Beneath this task are records; print exactly the stretch of them from the line with "Klachtenprocedure (95, 2448)" through the line with "Meld mij aan (79, 454)", both ends included.
• • •
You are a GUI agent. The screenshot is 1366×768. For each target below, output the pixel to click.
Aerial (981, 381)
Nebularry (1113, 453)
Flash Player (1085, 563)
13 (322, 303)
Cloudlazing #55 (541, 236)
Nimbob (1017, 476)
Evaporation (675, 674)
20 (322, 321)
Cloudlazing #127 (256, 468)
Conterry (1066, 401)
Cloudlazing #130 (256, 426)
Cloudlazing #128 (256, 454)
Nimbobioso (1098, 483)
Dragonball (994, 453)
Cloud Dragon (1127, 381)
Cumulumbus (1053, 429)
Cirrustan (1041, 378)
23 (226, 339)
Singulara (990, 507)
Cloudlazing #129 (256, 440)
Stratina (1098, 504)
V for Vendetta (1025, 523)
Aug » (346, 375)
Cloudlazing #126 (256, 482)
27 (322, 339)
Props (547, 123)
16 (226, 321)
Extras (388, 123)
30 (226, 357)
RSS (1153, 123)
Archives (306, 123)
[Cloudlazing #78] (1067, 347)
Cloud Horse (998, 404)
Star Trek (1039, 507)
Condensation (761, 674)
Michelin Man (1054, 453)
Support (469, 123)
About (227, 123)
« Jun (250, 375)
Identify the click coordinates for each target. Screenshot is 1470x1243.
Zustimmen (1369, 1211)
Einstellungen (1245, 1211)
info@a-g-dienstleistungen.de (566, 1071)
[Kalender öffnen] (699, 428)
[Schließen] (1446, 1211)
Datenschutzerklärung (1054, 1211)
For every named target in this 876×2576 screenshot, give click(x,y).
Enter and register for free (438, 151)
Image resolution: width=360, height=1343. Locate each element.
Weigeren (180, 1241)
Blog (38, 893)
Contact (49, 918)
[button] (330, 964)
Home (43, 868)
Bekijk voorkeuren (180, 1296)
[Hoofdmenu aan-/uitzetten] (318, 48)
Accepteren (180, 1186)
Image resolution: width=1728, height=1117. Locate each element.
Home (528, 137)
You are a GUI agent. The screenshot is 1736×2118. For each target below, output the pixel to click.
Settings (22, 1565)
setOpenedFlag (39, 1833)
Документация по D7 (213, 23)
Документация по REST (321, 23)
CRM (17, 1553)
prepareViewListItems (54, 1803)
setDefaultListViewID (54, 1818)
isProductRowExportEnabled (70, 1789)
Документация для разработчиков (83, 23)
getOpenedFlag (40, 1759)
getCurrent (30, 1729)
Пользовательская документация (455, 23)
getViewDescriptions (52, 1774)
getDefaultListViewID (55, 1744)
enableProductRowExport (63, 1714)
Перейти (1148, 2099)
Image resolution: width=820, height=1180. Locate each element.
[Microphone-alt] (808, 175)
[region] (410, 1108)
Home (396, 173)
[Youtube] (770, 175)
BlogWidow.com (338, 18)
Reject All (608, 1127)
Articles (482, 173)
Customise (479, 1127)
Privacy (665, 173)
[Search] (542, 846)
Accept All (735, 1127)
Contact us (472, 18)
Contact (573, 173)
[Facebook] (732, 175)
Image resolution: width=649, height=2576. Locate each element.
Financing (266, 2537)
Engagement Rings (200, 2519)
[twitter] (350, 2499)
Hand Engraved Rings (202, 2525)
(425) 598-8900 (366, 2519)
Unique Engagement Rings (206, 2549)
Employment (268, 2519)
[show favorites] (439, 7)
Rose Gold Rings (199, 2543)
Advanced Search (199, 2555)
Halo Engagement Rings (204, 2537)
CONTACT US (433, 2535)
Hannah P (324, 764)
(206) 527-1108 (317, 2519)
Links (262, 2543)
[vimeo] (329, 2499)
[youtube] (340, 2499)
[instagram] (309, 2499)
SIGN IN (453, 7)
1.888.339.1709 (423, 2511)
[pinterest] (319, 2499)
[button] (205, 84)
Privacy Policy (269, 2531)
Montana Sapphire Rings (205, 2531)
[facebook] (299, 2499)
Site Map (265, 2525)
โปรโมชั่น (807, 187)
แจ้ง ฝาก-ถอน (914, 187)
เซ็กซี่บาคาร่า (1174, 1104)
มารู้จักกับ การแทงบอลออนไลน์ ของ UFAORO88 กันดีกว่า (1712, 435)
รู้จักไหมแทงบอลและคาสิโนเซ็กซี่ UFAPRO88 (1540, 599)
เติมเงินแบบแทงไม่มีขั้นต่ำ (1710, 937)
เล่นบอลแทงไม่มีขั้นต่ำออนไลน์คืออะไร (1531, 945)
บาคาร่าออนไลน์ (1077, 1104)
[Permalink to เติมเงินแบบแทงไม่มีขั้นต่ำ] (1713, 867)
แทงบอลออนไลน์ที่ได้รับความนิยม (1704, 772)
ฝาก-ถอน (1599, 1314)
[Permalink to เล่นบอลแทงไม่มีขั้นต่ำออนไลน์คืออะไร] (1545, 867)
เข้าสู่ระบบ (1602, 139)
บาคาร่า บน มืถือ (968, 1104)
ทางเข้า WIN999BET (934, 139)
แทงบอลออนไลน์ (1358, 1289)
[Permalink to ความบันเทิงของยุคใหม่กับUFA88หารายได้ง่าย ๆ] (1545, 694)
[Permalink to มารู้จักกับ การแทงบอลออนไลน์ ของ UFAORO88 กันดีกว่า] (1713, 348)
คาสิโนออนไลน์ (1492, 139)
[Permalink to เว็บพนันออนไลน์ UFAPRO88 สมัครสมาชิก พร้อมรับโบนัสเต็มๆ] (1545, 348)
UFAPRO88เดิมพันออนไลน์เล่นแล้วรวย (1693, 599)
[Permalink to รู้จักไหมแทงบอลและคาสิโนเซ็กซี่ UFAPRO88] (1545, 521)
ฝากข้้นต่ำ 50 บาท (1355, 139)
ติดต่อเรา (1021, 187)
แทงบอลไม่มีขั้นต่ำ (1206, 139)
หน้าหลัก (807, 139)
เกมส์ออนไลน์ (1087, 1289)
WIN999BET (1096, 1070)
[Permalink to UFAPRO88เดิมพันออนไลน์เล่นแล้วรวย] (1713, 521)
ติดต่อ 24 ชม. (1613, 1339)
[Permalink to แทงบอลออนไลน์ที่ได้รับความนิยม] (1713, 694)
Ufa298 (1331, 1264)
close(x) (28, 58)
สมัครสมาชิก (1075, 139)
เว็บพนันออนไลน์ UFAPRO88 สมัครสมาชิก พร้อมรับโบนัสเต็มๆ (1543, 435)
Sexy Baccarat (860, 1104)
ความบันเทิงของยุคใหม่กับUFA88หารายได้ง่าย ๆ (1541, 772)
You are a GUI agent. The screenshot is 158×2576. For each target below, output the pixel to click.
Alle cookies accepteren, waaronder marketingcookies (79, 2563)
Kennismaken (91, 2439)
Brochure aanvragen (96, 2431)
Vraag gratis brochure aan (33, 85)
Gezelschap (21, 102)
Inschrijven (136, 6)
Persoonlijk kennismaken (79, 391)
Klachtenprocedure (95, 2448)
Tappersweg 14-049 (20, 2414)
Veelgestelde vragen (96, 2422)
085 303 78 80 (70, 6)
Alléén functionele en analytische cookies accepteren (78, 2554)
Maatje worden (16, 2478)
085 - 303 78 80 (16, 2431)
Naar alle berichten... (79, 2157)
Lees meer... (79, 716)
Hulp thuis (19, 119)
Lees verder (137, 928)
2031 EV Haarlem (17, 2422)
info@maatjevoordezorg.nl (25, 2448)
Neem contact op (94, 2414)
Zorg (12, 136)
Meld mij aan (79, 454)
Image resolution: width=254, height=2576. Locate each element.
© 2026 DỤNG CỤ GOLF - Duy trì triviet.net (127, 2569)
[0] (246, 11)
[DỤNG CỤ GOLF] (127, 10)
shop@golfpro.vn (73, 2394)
• • •
Exercise result |
Klachtenprocedure (95, 2448)
Tappersweg 14-049 (20, 2414)
Veelgestelde vragen (96, 2422)
085 303 78 80 (70, 6)
Alléén functionele en analytische cookies accepteren (78, 2554)
Maatje worden (16, 2478)
085 - 303 78 80 (16, 2431)
Naar alle berichten... (79, 2157)
Lees meer... (79, 716)
Hulp thuis (19, 119)
Lees verder (137, 928)
2031 EV Haarlem (17, 2422)
info@maatjevoordezorg.nl (25, 2448)
Neem contact op (94, 2414)
Zorg (12, 136)
Meld mij aan (79, 454)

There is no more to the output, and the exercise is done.